>> start Extracted data

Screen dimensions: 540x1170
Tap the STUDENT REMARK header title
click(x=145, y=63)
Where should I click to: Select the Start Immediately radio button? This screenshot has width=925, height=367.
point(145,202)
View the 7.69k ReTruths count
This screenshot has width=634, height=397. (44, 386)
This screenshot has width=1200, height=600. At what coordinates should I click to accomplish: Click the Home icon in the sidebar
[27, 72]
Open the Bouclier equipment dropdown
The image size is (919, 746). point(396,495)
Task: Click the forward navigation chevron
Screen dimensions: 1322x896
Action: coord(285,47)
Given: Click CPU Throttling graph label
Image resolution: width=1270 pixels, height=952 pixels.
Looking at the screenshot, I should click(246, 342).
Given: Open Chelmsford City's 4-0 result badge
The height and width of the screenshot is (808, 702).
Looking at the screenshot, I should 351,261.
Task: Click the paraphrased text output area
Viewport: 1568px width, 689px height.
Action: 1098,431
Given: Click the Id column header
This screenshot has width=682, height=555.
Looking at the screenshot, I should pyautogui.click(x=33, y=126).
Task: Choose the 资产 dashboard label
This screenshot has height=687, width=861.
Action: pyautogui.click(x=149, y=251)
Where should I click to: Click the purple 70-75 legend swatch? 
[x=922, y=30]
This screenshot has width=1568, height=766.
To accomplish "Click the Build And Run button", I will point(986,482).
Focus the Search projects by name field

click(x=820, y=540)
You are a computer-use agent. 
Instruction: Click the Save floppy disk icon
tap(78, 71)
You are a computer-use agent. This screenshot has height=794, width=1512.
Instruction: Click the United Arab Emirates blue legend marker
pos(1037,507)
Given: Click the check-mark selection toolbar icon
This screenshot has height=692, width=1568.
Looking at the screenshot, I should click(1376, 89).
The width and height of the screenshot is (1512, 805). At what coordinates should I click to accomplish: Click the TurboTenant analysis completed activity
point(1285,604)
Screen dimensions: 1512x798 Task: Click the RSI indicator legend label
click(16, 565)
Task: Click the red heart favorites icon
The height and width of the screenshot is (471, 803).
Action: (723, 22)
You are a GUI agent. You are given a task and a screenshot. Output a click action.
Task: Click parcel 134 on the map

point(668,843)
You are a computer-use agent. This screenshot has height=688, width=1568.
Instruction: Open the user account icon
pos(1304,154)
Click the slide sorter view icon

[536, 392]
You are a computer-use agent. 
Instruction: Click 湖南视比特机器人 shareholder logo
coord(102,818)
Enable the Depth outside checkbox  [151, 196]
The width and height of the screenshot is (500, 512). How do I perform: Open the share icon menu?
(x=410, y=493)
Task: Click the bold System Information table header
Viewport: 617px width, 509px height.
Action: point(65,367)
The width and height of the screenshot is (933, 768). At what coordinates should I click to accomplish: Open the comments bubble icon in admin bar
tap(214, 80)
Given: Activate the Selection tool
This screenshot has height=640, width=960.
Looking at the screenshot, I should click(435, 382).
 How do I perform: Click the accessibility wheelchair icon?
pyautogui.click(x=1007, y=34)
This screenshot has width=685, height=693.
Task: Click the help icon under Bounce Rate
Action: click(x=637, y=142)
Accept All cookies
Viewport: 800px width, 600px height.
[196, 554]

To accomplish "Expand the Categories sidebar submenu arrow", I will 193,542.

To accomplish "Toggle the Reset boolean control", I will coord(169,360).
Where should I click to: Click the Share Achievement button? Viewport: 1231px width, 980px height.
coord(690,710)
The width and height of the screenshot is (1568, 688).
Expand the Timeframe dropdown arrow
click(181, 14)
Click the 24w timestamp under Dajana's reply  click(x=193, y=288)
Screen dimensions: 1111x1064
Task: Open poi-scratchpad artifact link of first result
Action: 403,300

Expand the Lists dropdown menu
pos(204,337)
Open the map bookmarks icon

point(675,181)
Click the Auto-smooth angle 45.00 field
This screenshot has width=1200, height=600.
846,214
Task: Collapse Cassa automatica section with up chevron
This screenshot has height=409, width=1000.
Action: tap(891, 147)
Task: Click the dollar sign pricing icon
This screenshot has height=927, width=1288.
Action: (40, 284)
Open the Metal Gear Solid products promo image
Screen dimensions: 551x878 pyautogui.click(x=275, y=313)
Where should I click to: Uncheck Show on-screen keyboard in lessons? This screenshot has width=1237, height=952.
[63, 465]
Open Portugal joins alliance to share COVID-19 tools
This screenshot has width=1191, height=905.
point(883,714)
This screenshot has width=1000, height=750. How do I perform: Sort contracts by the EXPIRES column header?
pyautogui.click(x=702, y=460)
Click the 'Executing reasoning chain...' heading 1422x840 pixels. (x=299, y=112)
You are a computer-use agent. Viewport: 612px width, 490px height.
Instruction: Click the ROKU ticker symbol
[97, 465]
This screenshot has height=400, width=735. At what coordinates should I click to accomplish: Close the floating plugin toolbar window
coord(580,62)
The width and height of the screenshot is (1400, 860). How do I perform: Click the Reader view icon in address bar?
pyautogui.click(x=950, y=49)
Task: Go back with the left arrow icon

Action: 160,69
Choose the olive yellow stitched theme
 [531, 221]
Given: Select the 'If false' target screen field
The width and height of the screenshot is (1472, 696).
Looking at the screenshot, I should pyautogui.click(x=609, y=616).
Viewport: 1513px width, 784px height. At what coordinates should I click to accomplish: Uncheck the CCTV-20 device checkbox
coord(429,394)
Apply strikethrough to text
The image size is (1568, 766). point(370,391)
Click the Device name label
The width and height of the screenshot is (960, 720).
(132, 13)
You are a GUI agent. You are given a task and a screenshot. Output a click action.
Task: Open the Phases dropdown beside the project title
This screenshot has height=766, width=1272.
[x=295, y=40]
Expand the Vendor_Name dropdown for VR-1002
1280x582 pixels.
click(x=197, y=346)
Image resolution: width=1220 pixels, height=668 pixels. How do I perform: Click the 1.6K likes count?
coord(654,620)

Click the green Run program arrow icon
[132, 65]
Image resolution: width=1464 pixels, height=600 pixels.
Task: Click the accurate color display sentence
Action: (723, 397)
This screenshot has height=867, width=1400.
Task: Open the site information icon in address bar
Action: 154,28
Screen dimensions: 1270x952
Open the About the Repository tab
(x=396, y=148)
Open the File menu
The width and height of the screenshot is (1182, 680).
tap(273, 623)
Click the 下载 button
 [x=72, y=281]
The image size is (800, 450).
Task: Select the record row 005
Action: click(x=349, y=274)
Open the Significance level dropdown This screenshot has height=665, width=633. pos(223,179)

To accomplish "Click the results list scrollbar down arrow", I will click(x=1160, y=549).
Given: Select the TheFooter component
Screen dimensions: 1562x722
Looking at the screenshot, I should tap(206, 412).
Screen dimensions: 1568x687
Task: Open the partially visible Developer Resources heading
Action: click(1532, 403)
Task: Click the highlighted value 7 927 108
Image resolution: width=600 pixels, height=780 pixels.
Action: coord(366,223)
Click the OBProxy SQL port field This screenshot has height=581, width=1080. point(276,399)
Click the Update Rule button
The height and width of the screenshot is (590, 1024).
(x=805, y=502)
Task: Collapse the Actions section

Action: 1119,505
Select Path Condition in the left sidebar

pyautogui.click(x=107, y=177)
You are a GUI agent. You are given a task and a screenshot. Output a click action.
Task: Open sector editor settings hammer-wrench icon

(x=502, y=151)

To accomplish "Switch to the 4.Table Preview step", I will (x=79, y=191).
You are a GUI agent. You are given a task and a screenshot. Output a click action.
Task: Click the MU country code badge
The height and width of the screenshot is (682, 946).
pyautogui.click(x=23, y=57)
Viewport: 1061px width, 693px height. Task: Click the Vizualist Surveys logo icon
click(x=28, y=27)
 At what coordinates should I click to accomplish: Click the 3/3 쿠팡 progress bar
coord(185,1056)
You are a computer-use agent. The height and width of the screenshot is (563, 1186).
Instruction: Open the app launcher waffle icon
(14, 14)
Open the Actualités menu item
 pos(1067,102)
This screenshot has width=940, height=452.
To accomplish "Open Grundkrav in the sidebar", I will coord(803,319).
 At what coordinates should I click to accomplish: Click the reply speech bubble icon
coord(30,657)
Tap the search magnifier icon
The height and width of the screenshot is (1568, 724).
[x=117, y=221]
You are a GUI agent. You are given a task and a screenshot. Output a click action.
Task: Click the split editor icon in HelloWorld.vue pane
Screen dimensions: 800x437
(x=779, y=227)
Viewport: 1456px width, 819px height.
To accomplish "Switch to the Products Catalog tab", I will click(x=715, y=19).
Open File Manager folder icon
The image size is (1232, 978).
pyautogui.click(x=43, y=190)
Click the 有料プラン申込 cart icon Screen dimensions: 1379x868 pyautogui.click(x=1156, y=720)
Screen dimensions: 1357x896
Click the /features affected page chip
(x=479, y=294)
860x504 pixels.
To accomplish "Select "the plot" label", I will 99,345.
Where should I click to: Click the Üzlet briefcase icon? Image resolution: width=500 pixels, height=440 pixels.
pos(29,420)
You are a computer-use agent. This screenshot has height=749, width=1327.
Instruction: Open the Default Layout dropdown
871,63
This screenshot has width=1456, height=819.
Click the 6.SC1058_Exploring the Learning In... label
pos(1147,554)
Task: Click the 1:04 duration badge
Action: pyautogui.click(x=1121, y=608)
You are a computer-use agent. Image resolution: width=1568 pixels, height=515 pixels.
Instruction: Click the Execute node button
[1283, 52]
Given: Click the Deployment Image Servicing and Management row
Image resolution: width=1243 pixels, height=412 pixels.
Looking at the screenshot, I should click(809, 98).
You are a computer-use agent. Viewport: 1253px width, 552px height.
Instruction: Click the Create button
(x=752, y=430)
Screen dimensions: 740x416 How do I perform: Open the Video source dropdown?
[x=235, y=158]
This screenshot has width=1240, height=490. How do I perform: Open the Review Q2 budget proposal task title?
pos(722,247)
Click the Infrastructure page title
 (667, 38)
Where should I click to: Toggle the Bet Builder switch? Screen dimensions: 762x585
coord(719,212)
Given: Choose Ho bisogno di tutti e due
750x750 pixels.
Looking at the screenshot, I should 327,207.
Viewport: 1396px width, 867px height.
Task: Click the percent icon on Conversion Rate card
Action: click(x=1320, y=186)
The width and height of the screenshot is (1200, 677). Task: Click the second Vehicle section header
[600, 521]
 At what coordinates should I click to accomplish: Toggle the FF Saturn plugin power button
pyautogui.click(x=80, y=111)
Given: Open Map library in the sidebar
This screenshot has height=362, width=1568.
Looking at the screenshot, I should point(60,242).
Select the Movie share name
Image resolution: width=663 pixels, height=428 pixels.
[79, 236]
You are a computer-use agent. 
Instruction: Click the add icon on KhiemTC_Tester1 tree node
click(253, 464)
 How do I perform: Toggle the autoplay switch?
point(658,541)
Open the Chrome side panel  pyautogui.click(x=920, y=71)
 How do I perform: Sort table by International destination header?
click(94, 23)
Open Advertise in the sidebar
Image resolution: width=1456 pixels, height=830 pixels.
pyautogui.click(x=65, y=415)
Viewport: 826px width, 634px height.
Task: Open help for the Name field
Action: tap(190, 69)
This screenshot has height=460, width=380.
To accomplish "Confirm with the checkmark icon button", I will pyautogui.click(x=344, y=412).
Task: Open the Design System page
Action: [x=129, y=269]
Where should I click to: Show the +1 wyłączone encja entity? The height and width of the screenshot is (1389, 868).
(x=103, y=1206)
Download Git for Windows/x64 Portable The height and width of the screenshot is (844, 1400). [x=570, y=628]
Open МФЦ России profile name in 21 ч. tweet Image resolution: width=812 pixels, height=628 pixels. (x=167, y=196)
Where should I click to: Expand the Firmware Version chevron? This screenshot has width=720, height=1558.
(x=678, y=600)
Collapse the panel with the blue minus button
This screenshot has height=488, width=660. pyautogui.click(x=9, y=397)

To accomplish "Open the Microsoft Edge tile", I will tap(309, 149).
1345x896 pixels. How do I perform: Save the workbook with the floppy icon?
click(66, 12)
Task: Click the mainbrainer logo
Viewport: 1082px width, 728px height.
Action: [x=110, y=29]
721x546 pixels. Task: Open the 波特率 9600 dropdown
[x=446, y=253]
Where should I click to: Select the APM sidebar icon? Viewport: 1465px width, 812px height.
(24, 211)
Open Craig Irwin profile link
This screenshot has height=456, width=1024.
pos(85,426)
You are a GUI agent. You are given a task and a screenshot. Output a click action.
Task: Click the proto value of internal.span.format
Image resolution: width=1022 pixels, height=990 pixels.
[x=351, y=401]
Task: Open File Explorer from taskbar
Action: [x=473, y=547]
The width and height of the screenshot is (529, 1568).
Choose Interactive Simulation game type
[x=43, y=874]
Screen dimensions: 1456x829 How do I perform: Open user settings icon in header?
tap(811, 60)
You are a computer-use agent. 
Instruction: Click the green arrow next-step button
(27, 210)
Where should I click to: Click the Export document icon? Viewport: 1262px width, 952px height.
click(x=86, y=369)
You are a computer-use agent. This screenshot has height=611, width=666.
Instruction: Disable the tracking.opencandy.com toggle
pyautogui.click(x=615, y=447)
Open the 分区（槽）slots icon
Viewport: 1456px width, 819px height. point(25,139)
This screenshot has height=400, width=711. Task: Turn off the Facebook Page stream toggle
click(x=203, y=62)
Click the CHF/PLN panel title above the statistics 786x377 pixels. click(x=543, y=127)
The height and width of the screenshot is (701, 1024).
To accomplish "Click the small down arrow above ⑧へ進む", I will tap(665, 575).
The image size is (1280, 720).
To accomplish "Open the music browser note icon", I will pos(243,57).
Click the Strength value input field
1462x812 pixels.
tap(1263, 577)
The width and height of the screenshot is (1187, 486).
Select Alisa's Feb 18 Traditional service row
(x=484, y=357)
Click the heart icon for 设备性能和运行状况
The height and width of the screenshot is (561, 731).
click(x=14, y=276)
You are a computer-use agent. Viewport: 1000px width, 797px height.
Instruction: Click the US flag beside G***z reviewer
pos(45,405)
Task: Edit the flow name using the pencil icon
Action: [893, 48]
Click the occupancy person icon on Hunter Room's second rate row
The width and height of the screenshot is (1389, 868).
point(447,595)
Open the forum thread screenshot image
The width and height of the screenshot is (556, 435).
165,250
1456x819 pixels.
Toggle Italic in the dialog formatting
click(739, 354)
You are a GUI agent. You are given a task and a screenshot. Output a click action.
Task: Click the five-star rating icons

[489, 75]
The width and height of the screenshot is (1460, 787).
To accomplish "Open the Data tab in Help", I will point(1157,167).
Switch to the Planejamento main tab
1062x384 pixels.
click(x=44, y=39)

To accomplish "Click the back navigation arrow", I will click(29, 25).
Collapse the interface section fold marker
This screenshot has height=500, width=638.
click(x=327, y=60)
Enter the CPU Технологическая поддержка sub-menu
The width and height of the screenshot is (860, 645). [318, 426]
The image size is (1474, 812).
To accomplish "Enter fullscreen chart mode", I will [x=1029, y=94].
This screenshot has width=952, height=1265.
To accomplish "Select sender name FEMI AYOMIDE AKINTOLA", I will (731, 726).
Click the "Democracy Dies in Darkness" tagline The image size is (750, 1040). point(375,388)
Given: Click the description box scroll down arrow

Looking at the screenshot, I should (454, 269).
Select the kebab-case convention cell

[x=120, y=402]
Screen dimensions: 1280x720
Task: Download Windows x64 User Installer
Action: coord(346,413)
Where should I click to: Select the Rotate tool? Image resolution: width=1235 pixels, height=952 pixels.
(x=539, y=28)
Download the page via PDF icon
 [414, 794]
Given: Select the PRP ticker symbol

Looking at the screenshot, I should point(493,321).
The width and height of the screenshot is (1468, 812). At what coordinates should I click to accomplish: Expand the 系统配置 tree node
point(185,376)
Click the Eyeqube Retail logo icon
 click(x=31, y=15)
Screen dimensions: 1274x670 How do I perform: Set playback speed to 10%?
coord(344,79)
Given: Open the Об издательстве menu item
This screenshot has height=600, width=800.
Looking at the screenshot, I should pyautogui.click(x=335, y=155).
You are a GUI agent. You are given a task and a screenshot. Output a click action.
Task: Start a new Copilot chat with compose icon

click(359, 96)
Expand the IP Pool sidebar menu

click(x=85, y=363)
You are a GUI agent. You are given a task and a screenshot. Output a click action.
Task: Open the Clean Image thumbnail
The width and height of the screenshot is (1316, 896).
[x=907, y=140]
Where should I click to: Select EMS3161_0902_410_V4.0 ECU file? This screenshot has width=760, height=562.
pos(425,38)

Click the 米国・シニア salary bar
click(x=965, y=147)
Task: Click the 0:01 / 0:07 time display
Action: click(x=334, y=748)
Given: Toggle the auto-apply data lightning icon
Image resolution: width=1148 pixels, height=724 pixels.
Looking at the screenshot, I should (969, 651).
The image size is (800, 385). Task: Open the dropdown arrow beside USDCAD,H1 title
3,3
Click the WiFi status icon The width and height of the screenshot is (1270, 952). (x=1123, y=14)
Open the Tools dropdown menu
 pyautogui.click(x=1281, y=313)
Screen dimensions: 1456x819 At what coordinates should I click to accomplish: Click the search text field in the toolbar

>> end Extracted data

Short exercise
Reproduce verbatim the entries that begin with the line containing "Where should I click to: Expand" and end with the line containing "Action: [x=110, y=29]", including both of those lines.

Expected answer
Where should I click to: Expand the Firmware Version chevron? This screenshot has width=720, height=1558.
(x=678, y=600)
Collapse the panel with the blue minus button
This screenshot has height=488, width=660. pyautogui.click(x=9, y=397)

To accomplish "Open the Microsoft Edge tile", I will tap(309, 149).
1345x896 pixels. How do I perform: Save the workbook with the floppy icon?
click(66, 12)
Task: Click the mainbrainer logo
Viewport: 1082px width, 728px height.
Action: [x=110, y=29]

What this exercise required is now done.